• [INPUT FOR THIS TASK]
——————

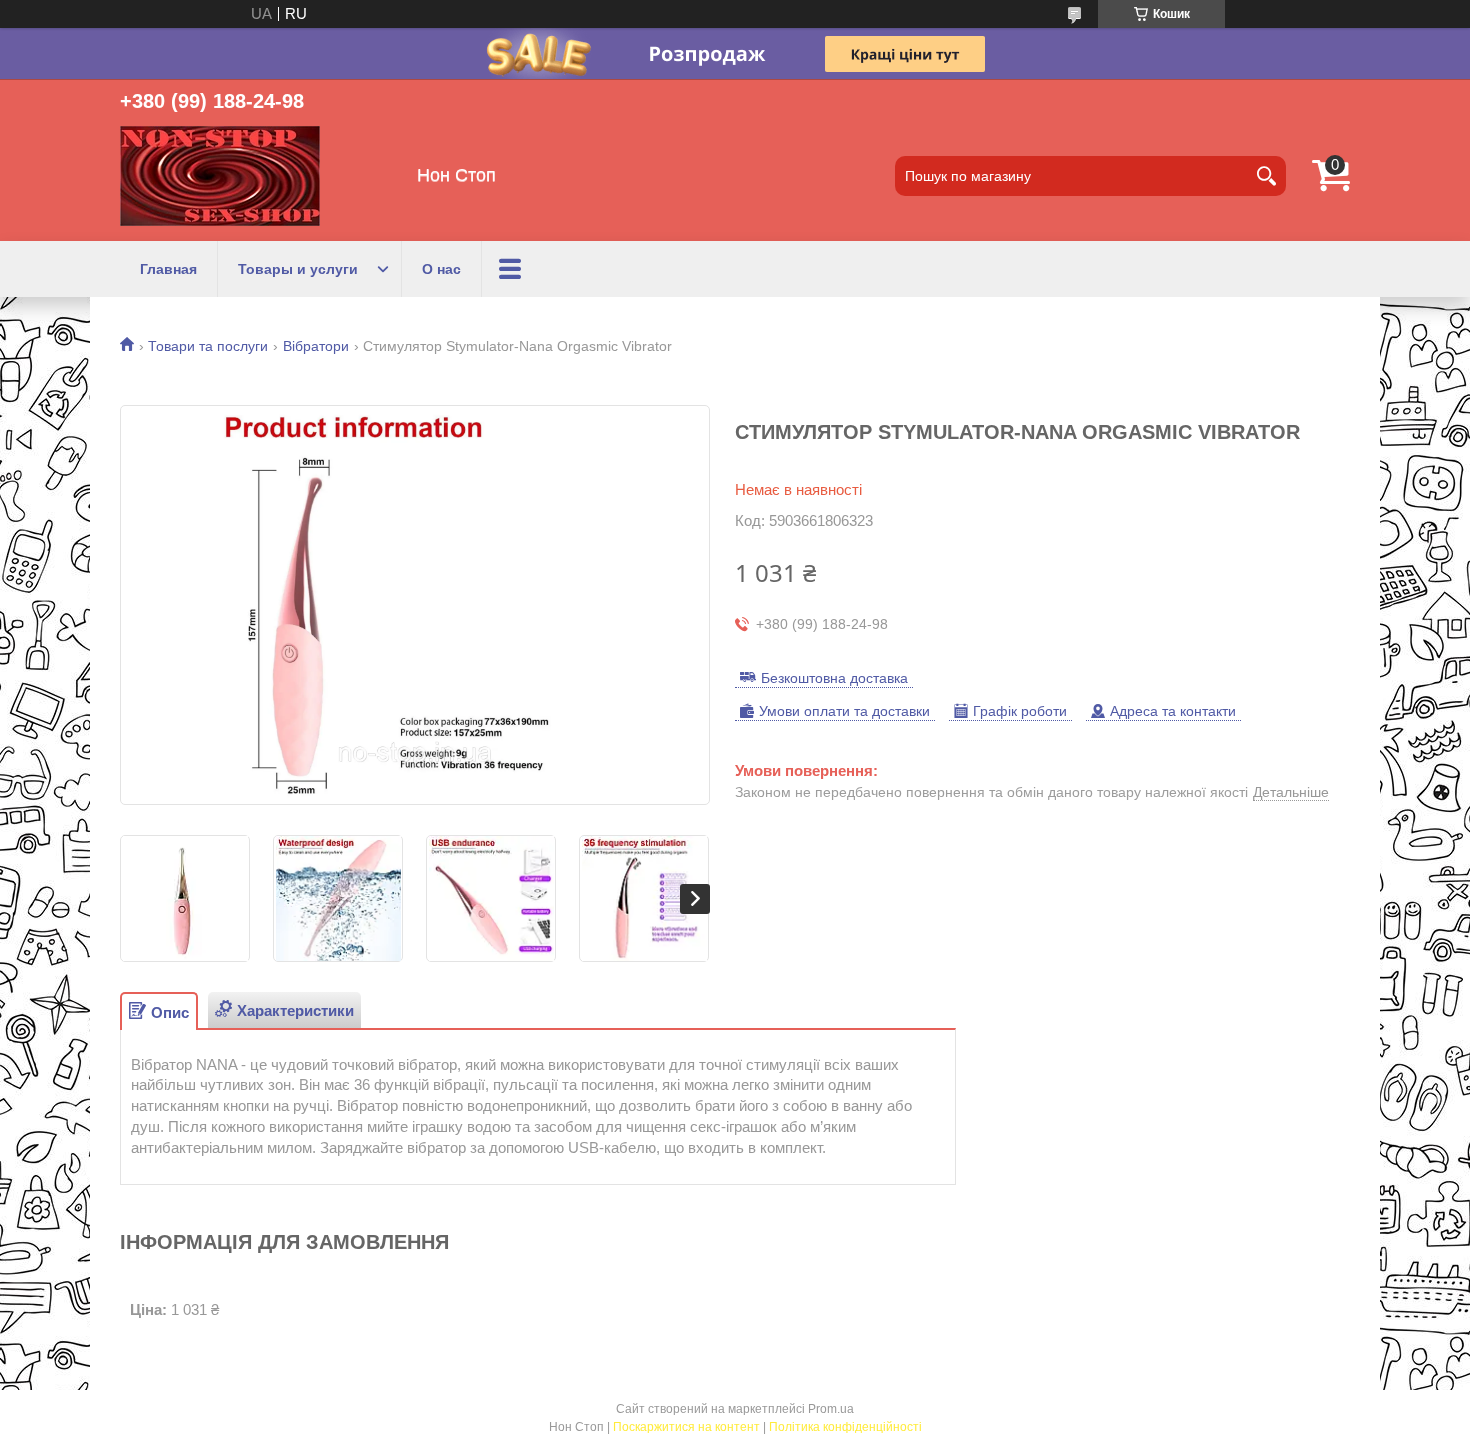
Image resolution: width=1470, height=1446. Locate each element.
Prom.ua (831, 1409)
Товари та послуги (208, 346)
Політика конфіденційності (845, 1427)
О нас (441, 269)
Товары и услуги (298, 269)
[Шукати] (1266, 176)
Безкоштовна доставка (834, 678)
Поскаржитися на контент (686, 1427)
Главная (168, 269)
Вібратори (316, 346)
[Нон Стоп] (220, 176)
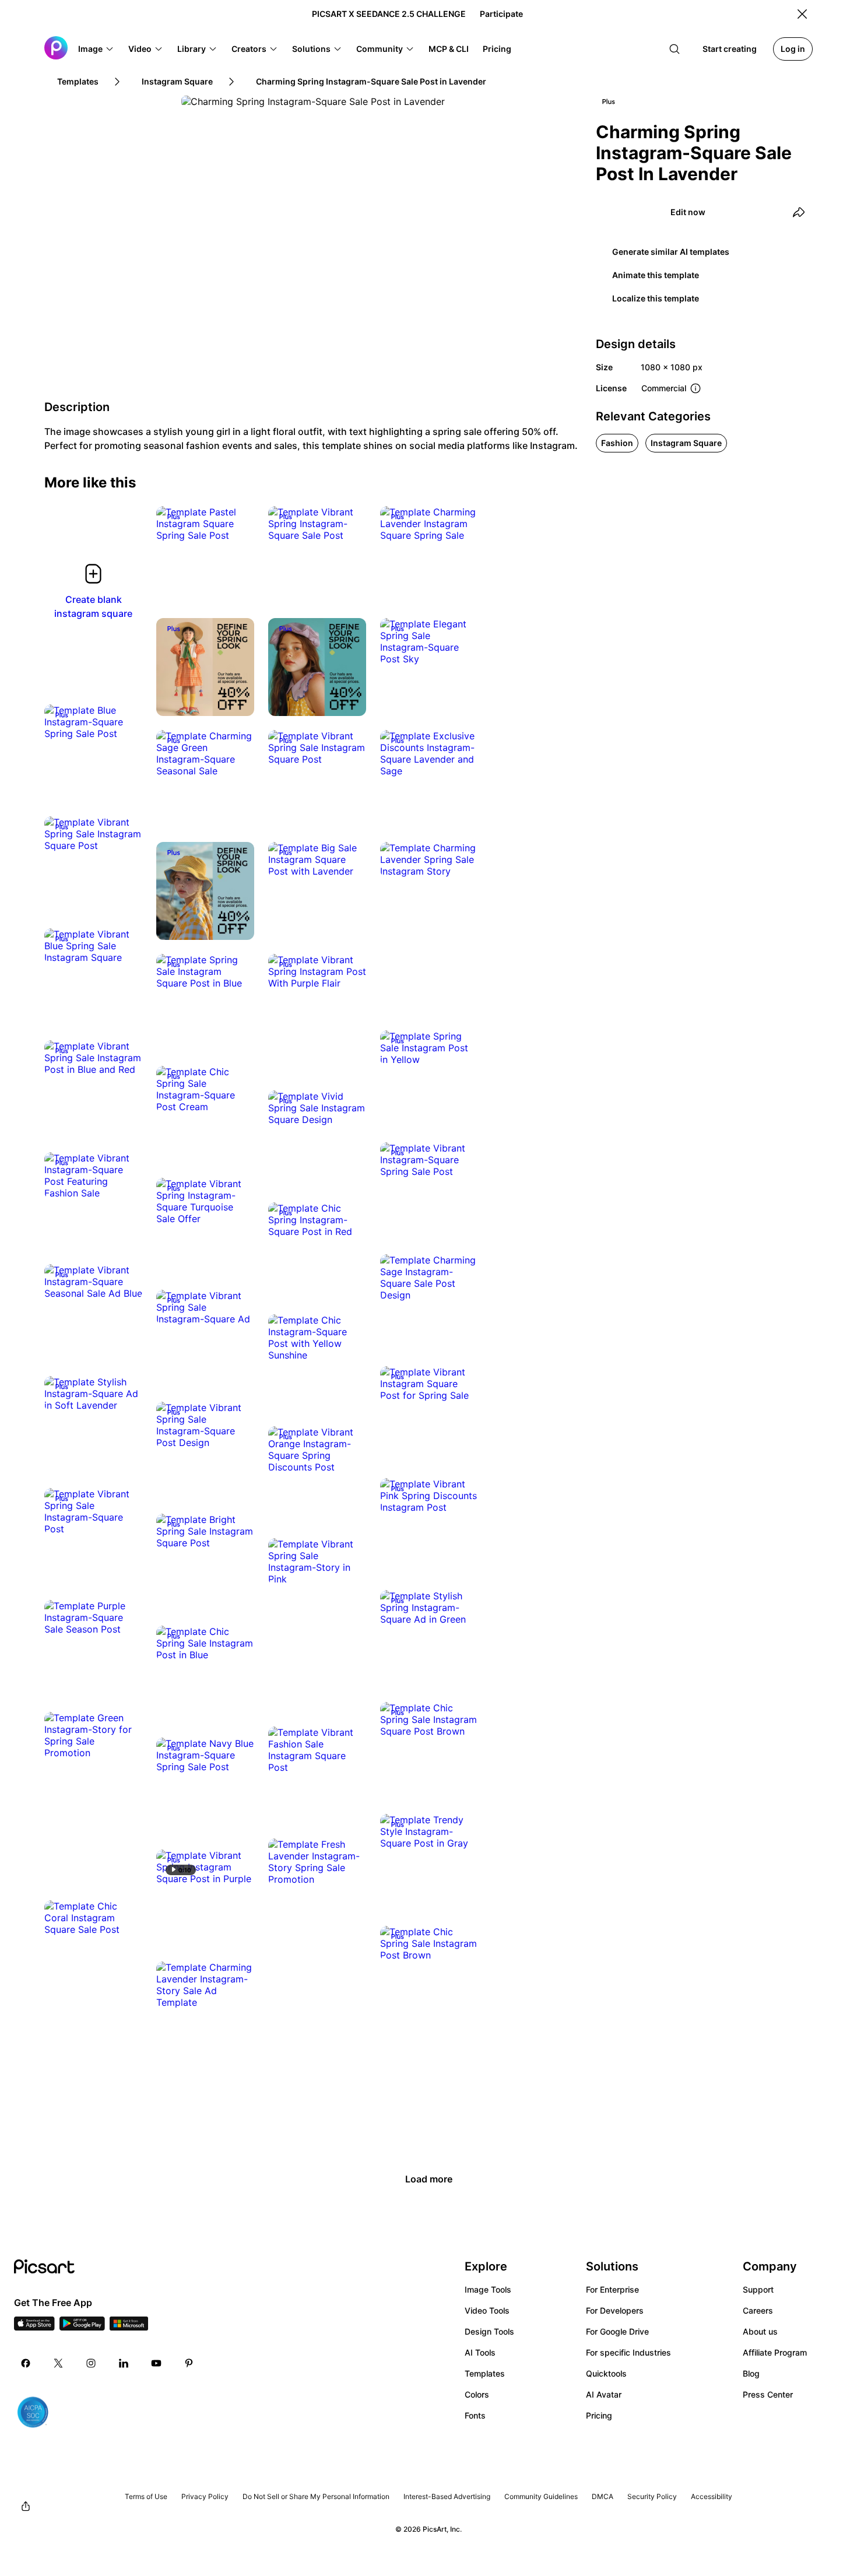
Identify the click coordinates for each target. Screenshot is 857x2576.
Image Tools (488, 2289)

——————

• [EXERCISE OBJECTIVE] Show all lines above holding the word "Image".

• [RESULT OF THIS EXERCISE]
Image resolution: width=1470, height=1446. Locate each element.
Image Tools (488, 2289)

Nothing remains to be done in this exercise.